ASSIGNMENT
Give back the full material exactly. Omit no line.

ENTRIES SHOWN
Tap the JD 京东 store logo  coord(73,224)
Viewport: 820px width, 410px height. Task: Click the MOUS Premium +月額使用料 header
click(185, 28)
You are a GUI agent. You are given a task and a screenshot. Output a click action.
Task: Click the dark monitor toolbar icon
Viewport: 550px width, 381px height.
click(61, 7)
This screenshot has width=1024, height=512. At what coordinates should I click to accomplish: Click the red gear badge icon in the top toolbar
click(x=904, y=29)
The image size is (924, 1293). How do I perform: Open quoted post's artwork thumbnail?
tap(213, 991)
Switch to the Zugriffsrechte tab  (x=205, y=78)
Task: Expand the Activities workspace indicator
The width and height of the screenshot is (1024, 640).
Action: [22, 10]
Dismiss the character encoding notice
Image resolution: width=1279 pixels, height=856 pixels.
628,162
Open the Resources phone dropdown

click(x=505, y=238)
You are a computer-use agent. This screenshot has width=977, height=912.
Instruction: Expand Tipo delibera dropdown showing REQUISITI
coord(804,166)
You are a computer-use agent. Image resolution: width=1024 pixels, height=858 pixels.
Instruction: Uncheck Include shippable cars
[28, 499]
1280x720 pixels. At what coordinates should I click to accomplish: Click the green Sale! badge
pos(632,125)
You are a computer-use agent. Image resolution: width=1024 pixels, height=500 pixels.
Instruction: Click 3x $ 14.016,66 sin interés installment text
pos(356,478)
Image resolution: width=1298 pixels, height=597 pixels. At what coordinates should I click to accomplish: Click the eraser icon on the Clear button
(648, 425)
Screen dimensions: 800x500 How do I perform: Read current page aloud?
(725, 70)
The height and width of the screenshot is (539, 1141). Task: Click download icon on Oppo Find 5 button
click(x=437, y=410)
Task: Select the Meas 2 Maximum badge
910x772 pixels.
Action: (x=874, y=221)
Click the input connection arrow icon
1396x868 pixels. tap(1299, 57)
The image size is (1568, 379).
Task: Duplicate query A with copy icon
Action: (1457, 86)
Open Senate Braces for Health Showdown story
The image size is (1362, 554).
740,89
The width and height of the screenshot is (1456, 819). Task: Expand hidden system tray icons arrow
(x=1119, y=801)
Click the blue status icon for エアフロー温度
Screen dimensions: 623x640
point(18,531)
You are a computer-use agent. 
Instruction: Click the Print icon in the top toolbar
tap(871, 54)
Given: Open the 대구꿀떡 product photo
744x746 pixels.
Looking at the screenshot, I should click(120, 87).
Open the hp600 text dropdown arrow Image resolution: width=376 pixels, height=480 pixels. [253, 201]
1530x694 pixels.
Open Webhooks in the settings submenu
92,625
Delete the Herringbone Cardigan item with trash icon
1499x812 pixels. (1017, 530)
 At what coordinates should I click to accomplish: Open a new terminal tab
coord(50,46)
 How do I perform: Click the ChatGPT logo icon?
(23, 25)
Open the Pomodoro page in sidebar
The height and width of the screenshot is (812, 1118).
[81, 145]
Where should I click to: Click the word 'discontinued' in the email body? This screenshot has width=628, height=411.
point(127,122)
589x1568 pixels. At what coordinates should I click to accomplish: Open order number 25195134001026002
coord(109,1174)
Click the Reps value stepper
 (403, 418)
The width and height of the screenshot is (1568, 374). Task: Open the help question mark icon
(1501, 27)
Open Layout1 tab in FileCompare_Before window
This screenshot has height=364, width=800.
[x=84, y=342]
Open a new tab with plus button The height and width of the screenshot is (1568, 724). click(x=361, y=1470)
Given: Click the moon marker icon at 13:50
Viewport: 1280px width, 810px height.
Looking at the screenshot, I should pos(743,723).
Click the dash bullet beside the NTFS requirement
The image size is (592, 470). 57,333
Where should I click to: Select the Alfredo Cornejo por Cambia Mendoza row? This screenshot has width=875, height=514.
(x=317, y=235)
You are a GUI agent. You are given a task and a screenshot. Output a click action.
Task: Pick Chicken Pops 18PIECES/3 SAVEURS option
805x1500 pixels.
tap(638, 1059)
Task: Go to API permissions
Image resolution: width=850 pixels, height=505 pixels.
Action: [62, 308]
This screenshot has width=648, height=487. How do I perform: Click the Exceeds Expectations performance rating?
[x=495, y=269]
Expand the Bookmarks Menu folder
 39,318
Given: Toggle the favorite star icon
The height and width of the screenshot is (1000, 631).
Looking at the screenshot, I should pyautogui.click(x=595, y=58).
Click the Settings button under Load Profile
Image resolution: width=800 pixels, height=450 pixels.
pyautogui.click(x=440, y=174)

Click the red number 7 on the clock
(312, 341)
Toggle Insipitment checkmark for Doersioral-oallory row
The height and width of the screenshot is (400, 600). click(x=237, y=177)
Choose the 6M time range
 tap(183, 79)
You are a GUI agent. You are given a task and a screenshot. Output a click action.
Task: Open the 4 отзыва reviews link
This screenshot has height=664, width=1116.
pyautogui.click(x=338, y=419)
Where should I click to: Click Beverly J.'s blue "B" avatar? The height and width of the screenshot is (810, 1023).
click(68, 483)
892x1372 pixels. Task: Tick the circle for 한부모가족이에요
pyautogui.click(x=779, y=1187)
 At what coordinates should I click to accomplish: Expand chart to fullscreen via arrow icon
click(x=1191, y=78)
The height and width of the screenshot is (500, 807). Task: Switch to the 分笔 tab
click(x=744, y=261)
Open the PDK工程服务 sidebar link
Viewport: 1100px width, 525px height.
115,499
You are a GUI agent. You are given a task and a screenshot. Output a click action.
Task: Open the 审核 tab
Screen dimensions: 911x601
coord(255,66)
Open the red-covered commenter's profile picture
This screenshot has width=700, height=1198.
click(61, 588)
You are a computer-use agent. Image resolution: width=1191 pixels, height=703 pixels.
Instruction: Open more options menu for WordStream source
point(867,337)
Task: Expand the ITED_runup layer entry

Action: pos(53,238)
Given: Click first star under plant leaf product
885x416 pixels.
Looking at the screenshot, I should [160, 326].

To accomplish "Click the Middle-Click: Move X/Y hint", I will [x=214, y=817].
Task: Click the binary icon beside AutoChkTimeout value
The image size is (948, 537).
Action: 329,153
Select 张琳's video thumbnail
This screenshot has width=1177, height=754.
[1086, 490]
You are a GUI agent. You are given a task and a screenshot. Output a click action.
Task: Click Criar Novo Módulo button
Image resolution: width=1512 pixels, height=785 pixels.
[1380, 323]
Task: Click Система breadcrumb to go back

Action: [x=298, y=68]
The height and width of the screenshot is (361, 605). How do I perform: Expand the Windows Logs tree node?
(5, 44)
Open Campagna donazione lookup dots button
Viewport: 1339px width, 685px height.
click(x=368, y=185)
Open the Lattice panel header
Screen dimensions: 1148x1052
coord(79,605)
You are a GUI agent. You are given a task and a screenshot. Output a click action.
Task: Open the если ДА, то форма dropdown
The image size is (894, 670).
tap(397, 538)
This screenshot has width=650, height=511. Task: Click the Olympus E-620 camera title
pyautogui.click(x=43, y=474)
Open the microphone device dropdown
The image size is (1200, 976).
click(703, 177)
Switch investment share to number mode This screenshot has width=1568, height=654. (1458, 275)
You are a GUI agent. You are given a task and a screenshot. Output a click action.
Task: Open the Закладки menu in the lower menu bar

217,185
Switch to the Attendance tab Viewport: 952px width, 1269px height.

SOLUTION
Tap the JD 京东 store logo  coord(73,224)
Viewport: 820px width, 410px height. Task: Click the MOUS Premium +月額使用料 header
click(185, 28)
You are a GUI agent. You are given a task and a screenshot. Output a click action.
Task: Click the dark monitor toolbar icon
Viewport: 550px width, 381px height.
click(61, 7)
This screenshot has width=1024, height=512. At what coordinates should I click to accomplish: Click the red gear badge icon in the top toolbar
click(x=904, y=29)
The image size is (924, 1293). How do I perform: Open quoted post's artwork thumbnail?
tap(213, 991)
Switch to the Zugriffsrechte tab  (x=205, y=78)
Task: Expand the Activities workspace indicator
The width and height of the screenshot is (1024, 640).
Action: [22, 10]
Dismiss the character encoding notice
Image resolution: width=1279 pixels, height=856 pixels.
628,162
Open the Resources phone dropdown

click(x=505, y=238)
You are a computer-use agent. This screenshot has width=977, height=912.
Instruction: Expand Tipo delibera dropdown showing REQUISITI
coord(804,166)
You are a computer-use agent. Image resolution: width=1024 pixels, height=858 pixels.
Instruction: Uncheck Include shippable cars
[28, 499]
1280x720 pixels. At what coordinates should I click to accomplish: Click the green Sale! badge
pos(632,125)
You are a computer-use agent. Image resolution: width=1024 pixels, height=500 pixels.
Instruction: Click 3x $ 14.016,66 sin interés installment text
pos(356,478)
Image resolution: width=1298 pixels, height=597 pixels. At what coordinates should I click to accomplish: Click the eraser icon on the Clear button
(648, 425)
Screen dimensions: 800x500 How do I perform: Read current page aloud?
(725, 70)
The height and width of the screenshot is (539, 1141). Task: Click download icon on Oppo Find 5 button
click(x=437, y=410)
Task: Select the Meas 2 Maximum badge
910x772 pixels.
Action: (x=874, y=221)
Click the input connection arrow icon
1396x868 pixels. tap(1299, 57)
The image size is (1568, 379).
Task: Duplicate query A with copy icon
Action: (1457, 86)
Open Senate Braces for Health Showdown story
The image size is (1362, 554).
740,89
The width and height of the screenshot is (1456, 819). Task: Expand hidden system tray icons arrow
(x=1119, y=801)
Click the blue status icon for エアフロー温度
Screen dimensions: 623x640
point(18,531)
You are a computer-use agent. 
Instruction: Click the Print icon in the top toolbar
tap(871, 54)
Given: Open the 대구꿀떡 product photo
744x746 pixels.
Looking at the screenshot, I should click(120, 87).
Open the hp600 text dropdown arrow Image resolution: width=376 pixels, height=480 pixels. [253, 201]
1530x694 pixels.
Open Webhooks in the settings submenu
92,625
Delete the Herringbone Cardigan item with trash icon
1499x812 pixels. (1017, 530)
 At what coordinates should I click to accomplish: Open a new terminal tab
coord(50,46)
 How do I perform: Click the ChatGPT logo icon?
(23, 25)
Open the Pomodoro page in sidebar
The height and width of the screenshot is (812, 1118).
[81, 145]
Where should I click to: Click the word 'discontinued' in the email body? This screenshot has width=628, height=411.
point(127,122)
589x1568 pixels. At what coordinates should I click to accomplish: Open order number 25195134001026002
coord(109,1174)
Click the Reps value stepper
 (403, 418)
The width and height of the screenshot is (1568, 374). Task: Open the help question mark icon
(1501, 27)
Open Layout1 tab in FileCompare_Before window
This screenshot has height=364, width=800.
[x=84, y=342]
Open a new tab with plus button The height and width of the screenshot is (1568, 724). click(x=361, y=1470)
Given: Click the moon marker icon at 13:50
Viewport: 1280px width, 810px height.
Looking at the screenshot, I should pos(743,723).
Click the dash bullet beside the NTFS requirement
The image size is (592, 470). 57,333
Where should I click to: Select the Alfredo Cornejo por Cambia Mendoza row? This screenshot has width=875, height=514.
(x=317, y=235)
You are a GUI agent. You are given a task and a screenshot. Output a click action.
Task: Pick Chicken Pops 18PIECES/3 SAVEURS option
805x1500 pixels.
tap(638, 1059)
Task: Go to API permissions
Image resolution: width=850 pixels, height=505 pixels.
Action: [62, 308]
This screenshot has width=648, height=487. How do I perform: Click the Exceeds Expectations performance rating?
[x=495, y=269]
Expand the Bookmarks Menu folder
 39,318
Given: Toggle the favorite star icon
The height and width of the screenshot is (1000, 631).
Looking at the screenshot, I should pyautogui.click(x=595, y=58).
Click the Settings button under Load Profile
Image resolution: width=800 pixels, height=450 pixels.
pyautogui.click(x=440, y=174)

Click the red number 7 on the clock
(312, 341)
Toggle Insipitment checkmark for Doersioral-oallory row
The height and width of the screenshot is (400, 600). click(x=237, y=177)
Choose the 6M time range
 tap(183, 79)
You are a GUI agent. You are given a task and a screenshot. Output a click action.
Task: Open the 4 отзыва reviews link
This screenshot has height=664, width=1116.
pyautogui.click(x=338, y=419)
Where should I click to: Click Beverly J.'s blue "B" avatar? The height and width of the screenshot is (810, 1023).
click(68, 483)
892x1372 pixels. Task: Tick the circle for 한부모가족이에요
pyautogui.click(x=779, y=1187)
 At what coordinates should I click to accomplish: Expand chart to fullscreen via arrow icon
click(x=1191, y=78)
The height and width of the screenshot is (500, 807). Task: Switch to the 分笔 tab
click(x=744, y=261)
Open the PDK工程服务 sidebar link
Viewport: 1100px width, 525px height.
115,499
You are a GUI agent. You are given a task and a screenshot. Output a click action.
Task: Open the 审核 tab
Screen dimensions: 911x601
coord(255,66)
Open the red-covered commenter's profile picture
This screenshot has width=700, height=1198.
click(61, 588)
You are a computer-use agent. Image resolution: width=1191 pixels, height=703 pixels.
Instruction: Open more options menu for WordStream source
point(867,337)
Task: Expand the ITED_runup layer entry

Action: pos(53,238)
Given: Click first star under plant leaf product
885x416 pixels.
Looking at the screenshot, I should [160, 326].

To accomplish "Click the Middle-Click: Move X/Y hint", I will [x=214, y=817].
Task: Click the binary icon beside AutoChkTimeout value
The image size is (948, 537).
Action: 329,153
Select 张琳's video thumbnail
This screenshot has width=1177, height=754.
[1086, 490]
You are a GUI agent. You are given a task and a screenshot. Output a click action.
Task: Click Criar Novo Módulo button
Image resolution: width=1512 pixels, height=785 pixels.
[1380, 323]
Task: Click Система breadcrumb to go back

Action: [x=298, y=68]
The height and width of the screenshot is (361, 605). How do I perform: Expand the Windows Logs tree node?
(5, 44)
Open Campagna donazione lookup dots button
Viewport: 1339px width, 685px height.
click(x=368, y=185)
Open the Lattice panel header
Screen dimensions: 1148x1052
coord(79,605)
You are a GUI agent. You are given a task and a screenshot. Output a click action.
Task: Open the если ДА, то форма dropdown
The image size is (894, 670).
tap(397, 538)
This screenshot has width=650, height=511. Task: Click the Olympus E-620 camera title
pyautogui.click(x=43, y=474)
Open the microphone device dropdown
The image size is (1200, 976).
click(703, 177)
Switch investment share to number mode This screenshot has width=1568, height=654. (1458, 275)
You are a GUI agent. You are given a task and a screenshot. Output a click action.
Task: Open the Закладки menu in the lower menu bar

217,185
Switch to the Attendance tab Viewport: 952px width, 1269px height.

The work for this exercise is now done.